See the two eggs right in the center? She laid them pretty dang close to the trail, which is where I'm standing when taking this photo.

And I use the term "nested" loosely since they don't build nests but just lay their one or two eggs on a bit of ground that looks good.



But even then she's not easy to get a decent look at, let alone a usable photo of. Here I have the camera (cellphone) in burst mode and in this frame you can see (Well maybe you had to be there. . .) her swooping in behind a seedling long-leaf pine near the back fence as she does her "broken wing" routine.



This is the next frame and she's scrabbling on the ground to convince me she's hurt and easy prey. In the next frame she was gone.



Another time she played chicken with me, swooping straight at me until swerving off at the last moment. It happened so fast I wasn't sure I caught any images until I got my phone back to the computer later.

Every day I'm back there (which is actually every 3rd or 4th day because I have temporarily bush-whacked new trails back there that loop around where she's at so I don't disturb her too much and I only go check on her a couple times a week.) I manage to get brief glimpses of her, but she's really good at keeping something, rock, leaves, branches, between me and her so I can't really get a good look.



Despite her proximity to the trail it took me a couple weeks to figure out the general area where she was actually coming from, then a few more days of stalking (Which really just consisted of me moving carefully up one of the three trails as I approached the area) before I managed to capture this shot.

See that bit of bark laying on the ground just left of center? That's her.



I came back one day with my real camera and, at nearly full zoom, managed to get a slightly better photo

She looks all serene and relaxed here in the dappled sun,




but zoom in closer and you can see that she's keeping an eye, tucked up under that heavy brow, on me. (I wonder if that heavy brow helps when they run into things in the dark?)

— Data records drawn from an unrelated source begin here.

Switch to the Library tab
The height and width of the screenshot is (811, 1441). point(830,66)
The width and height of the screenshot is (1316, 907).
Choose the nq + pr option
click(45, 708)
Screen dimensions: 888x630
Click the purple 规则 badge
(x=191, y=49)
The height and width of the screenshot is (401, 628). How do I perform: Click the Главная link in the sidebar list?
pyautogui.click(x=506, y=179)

The next instant she was in the air.



But burst mode on my real camera



didn't do much better at capturing her.



She was too fast for using the viewfinder or screen



so it was just point and track in the general direction while holding the button down, and these were the only two images of some 50 that captured her at all.

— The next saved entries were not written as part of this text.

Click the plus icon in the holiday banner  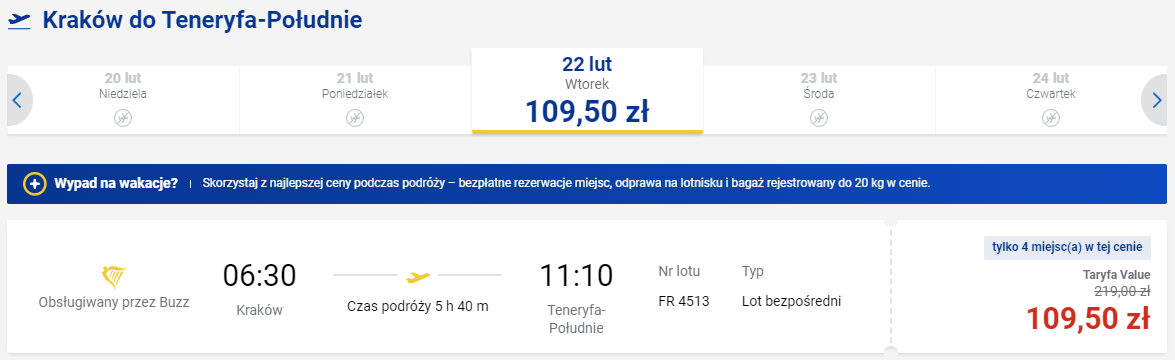[34, 184]
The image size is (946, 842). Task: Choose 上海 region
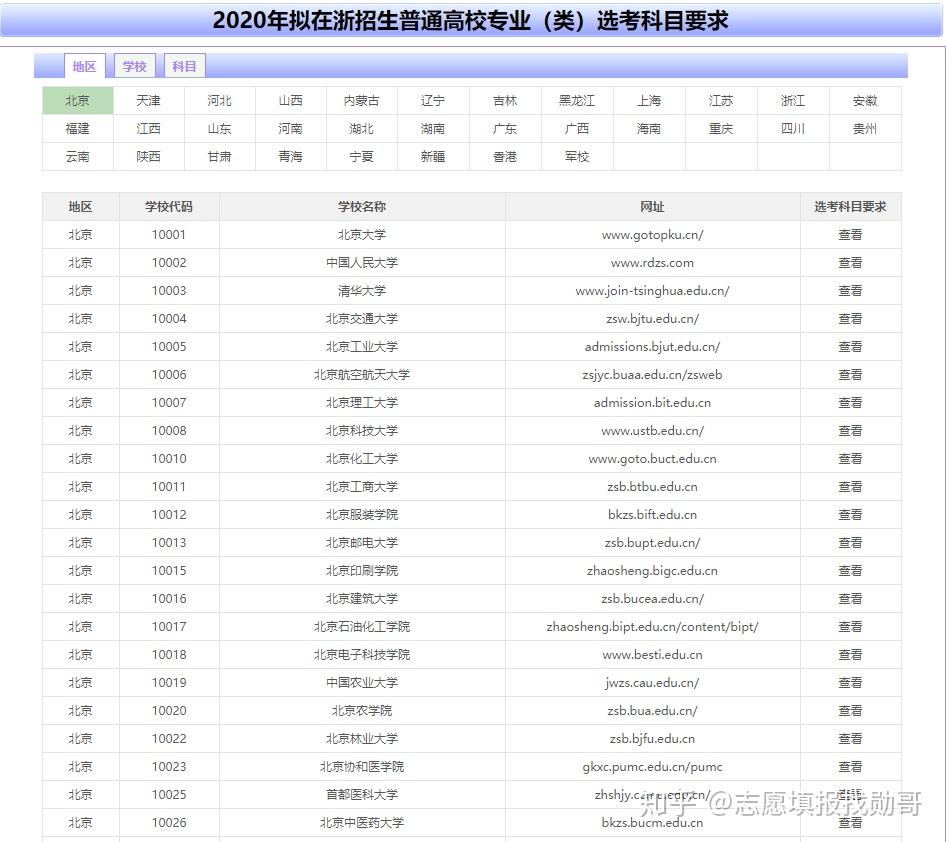(649, 101)
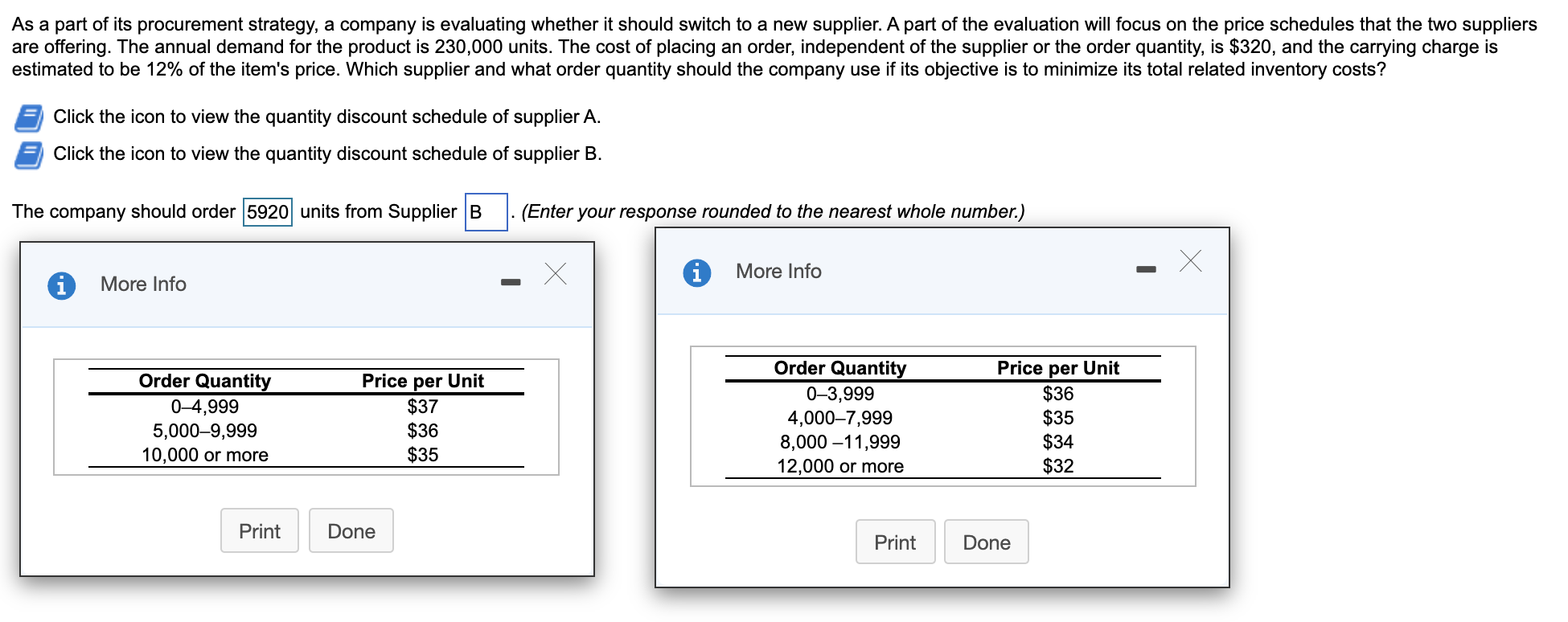This screenshot has height=622, width=1568.
Task: Click link text for supplier B schedule
Action: click(327, 154)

As this photo from a bird-rescue place shows, it's no wonder these things are so loud!

They have a small beak, but a really big mouth. This helps with snatching up insects out of the air in the dark.

Update, June 30:

I had hoped to eventually catch a glimpse of the hatchlings, but it was not to be. A few days ago she was sitting on her two eggs as usual, today she was gone and there is no sign of the eggs, nor any bits of shell, at all.

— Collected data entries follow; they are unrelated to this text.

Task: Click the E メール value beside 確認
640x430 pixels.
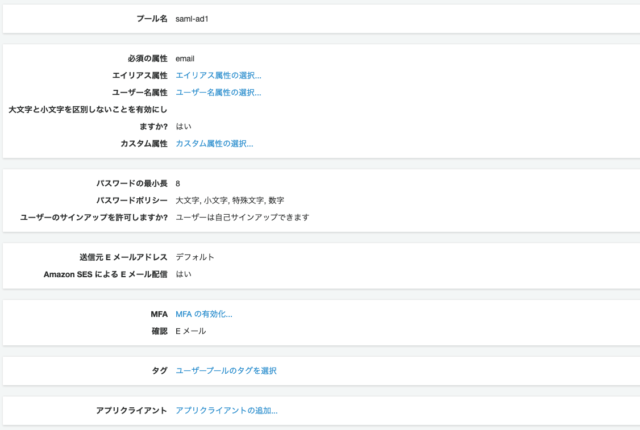Action: (x=191, y=331)
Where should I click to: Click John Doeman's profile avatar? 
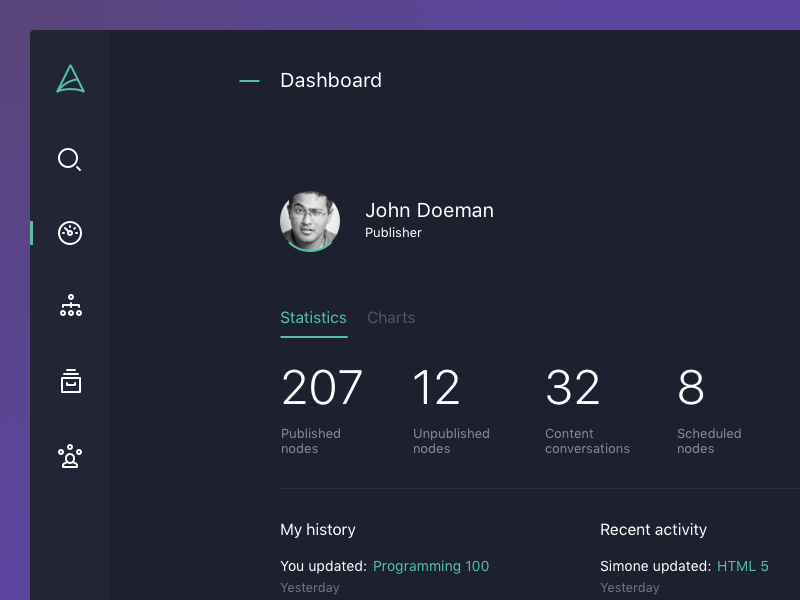point(310,221)
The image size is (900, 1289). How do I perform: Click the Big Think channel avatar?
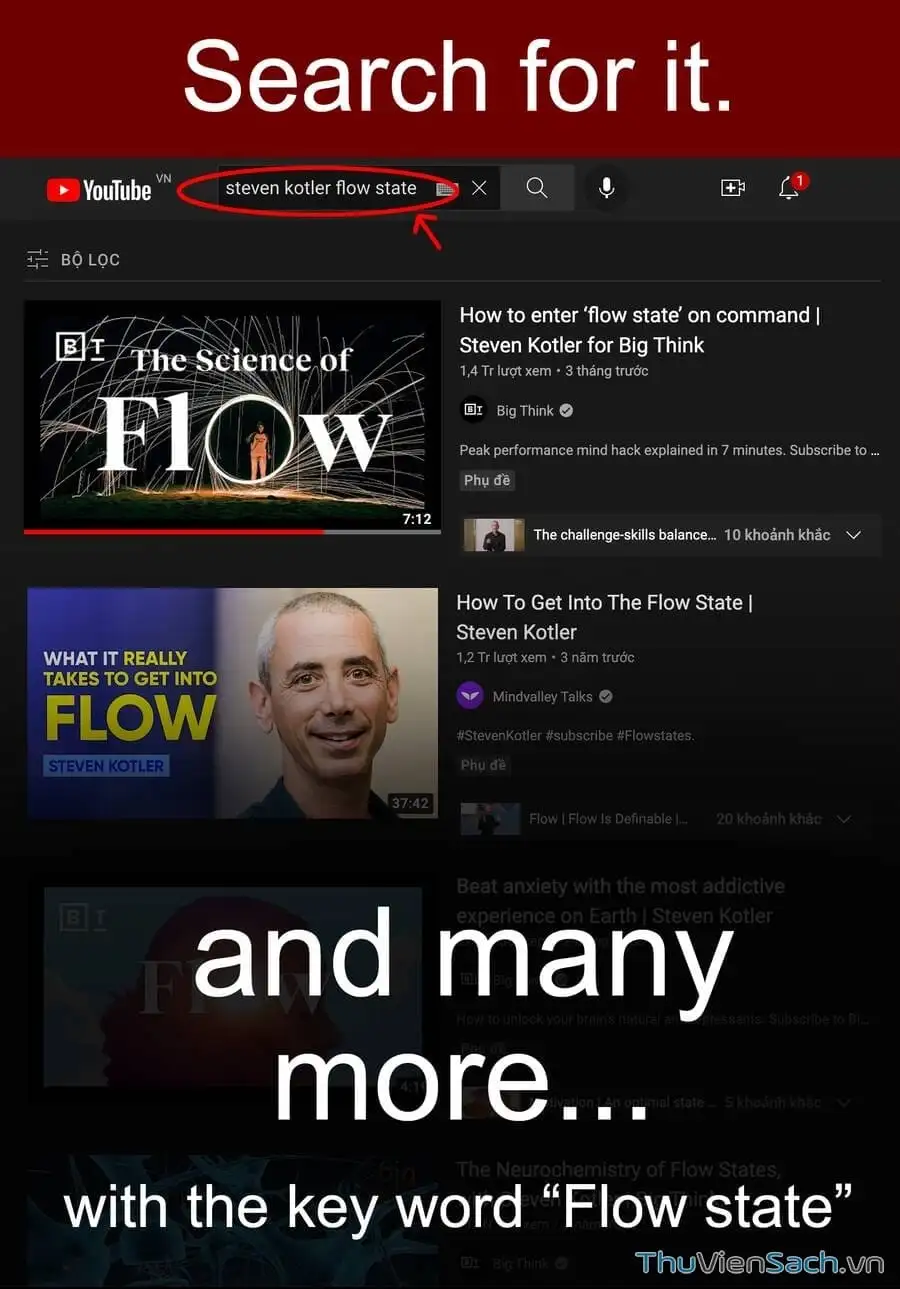click(x=473, y=410)
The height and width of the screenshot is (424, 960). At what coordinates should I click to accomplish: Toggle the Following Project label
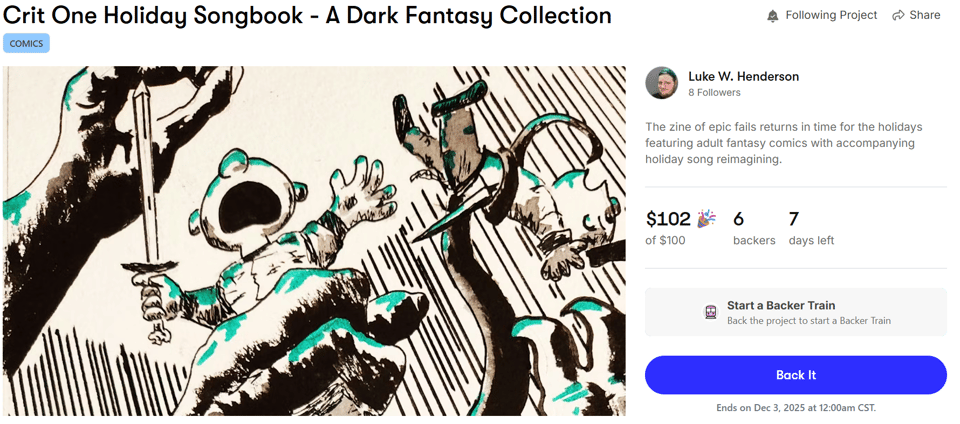coord(831,15)
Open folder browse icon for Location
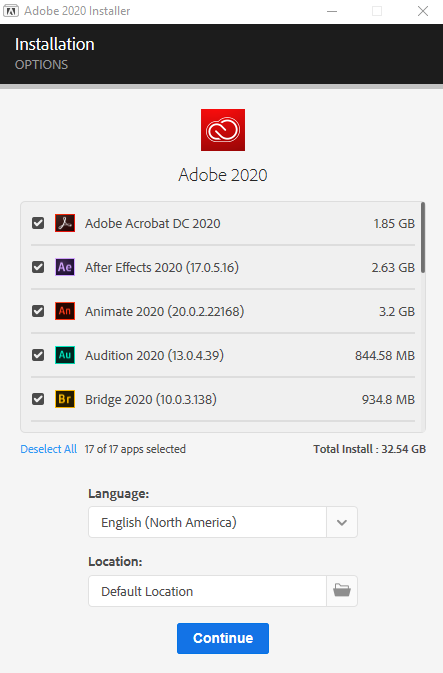The height and width of the screenshot is (673, 443). click(x=342, y=591)
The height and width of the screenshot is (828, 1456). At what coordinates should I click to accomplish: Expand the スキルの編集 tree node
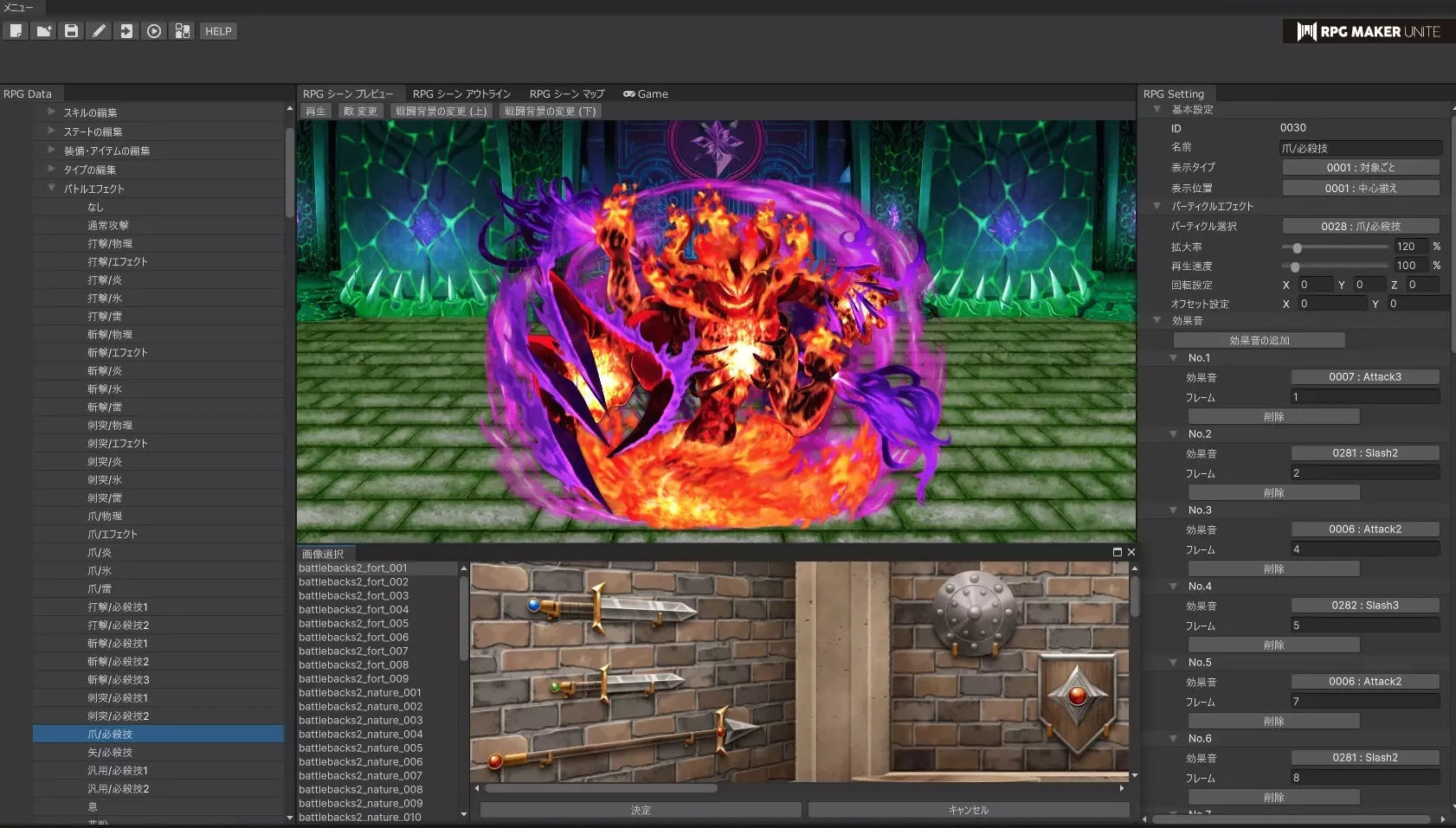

Early Ornithologists postulated that sometimes Nightjars will pick their eggs up (In their beaks as they have very short legs and tiny feet.) and move them, but the general consensus among today's Ornithologists is that that is highly unlikely.

Given the various snakes, raccoons, possums, bob-cats, coyote, fox, and feral hogs we have running around, a far more likely explanation is that her eggs were found and eaten, including the calcium-rich shells.

Sad, but it's all part of the natural process.